Problem 1
Reproduce the passage of the article on ESXi network commands starting with "Some common network" and going on through "the esxcli command.".
Problem 2
Answer these questions using the article on ESXi network commands:
(a) Which switch makes the grep search case-insensitive?
(b) What was the connection-listing command on ESXi 4.1?
(c) What is the default port for an iSCSI Target?
Problem 3
Carry on the article on ESXi network commands from the point where it stops.

*** Opening of Document excerpt ***

Some common network tools, like NETSTAT or ARP, are not present in the ESXi Shell and SSH command line interface. However, there are somewhat equivalent tools available through the esxcli command.
Netstat is a classic tool available in almost all operating systems and can display the listening ports as well as the state of TCP sessions. This is often very useful to be able to note if a correct TCP three-way handshake has been setup to some remote server or if a local service is listening to a certain port.
The command in ESXi to “emulate” netstat is:
esxcli network ip connection list
(On ESXi 4.1 the command line was “esxcli network connection list“.)
You could then use filters on the output with “grep”. Use any keyword to search for and include the -i switch for non-case sensitive. For example, to display all listening ports in the hypervisor use:
esxcli network ip connection list | grep -i listen
To verify that the local iSCSI initiator has been able to connect to a certain iSCSI SAN we could filter for the TCP/3260 (default port for iSCSI Target) :
esxcli network ip connection list | grep 3260
In the picture above we can see that the ESXi host has an established connection to the iSCSI SAN with IP address 192.168.100.10.

*** Close of Document excerpt ***
*** Opening of Available data ***

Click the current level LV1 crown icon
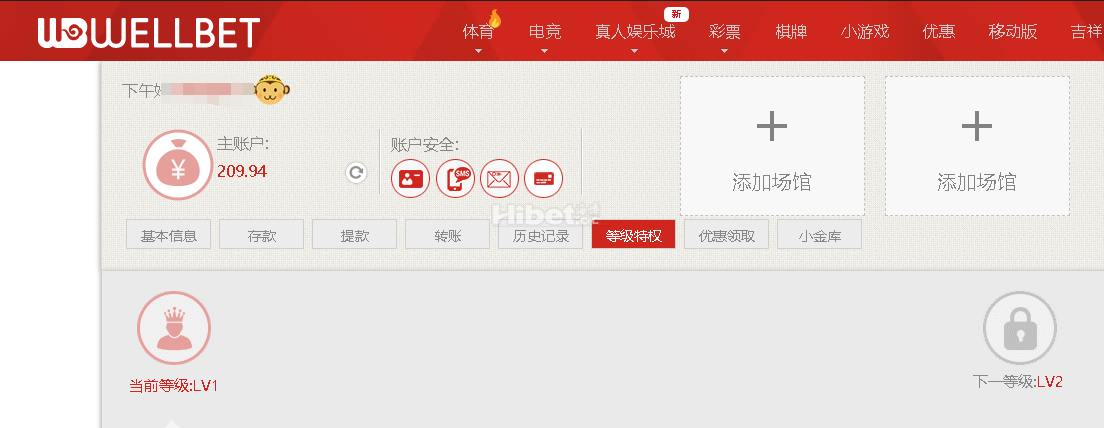click(x=174, y=328)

*** Close of Available data ***

Response box 1
Some common network tools, like NETSTAT or ARP, are not present in the ESXi Shell and SSH command line interface. However, there are somewhat equivalent tools available through the esxcli command.

Response box 2
(a) The -i switch.
(b) esxcli network connection list
(c) TCP/3260.

Response box 3
Another common command found on most TCP/IP implementations is “arp“, which displays the mappings between layer three IP addresses and layer two MAC addresses. The arp command itself is missing in ESXi, but there is also a very similar option available in esxcli.
To get the ESXi version of “arp -a” you could use:
esxcli network ip neighbor list
(Command line in ESXi 4.1 was “esxcli network neighbor list“.)
The esxcli tool in ESXi Shell is very useful and it has been hinted that almost all command line options should move into this command, phasing out the older esxcfg-* commands in future releases.
Q: How to make it real hard to sell an operating system.
A: Rewrite the CLI.
Why: It’s going to take thousands of more dollars to retrain our staff into a way of thinking.
Comments: Thank you engineers at EMC that allowed this to happen. Almost every operating system we have here as well as appliances have a netstat and arp command.
VMware should be ashamed to have broken so much in Linux. Netstat is essential for diagnostics. The belief that netstat is something that is used to see “connections” is missing the “statistics” part of the tool. Give me netstat -s so I can tell what is going on with networking on the box. I mean, VMware could have at least left /proc/netstat alone. Without statistics, connection information is pointless. Speaking of pointless:
This is watching connections that are hanging in the “WAIT” state in Linux for 60 seconds:
for i in {1..30};do echo ‘—–‘$i;netstat -tan|awk ‘{print $6}’|sort|uniq -c;sleep 2;done
An attempt using esxcli produces output once because all they allow is sh.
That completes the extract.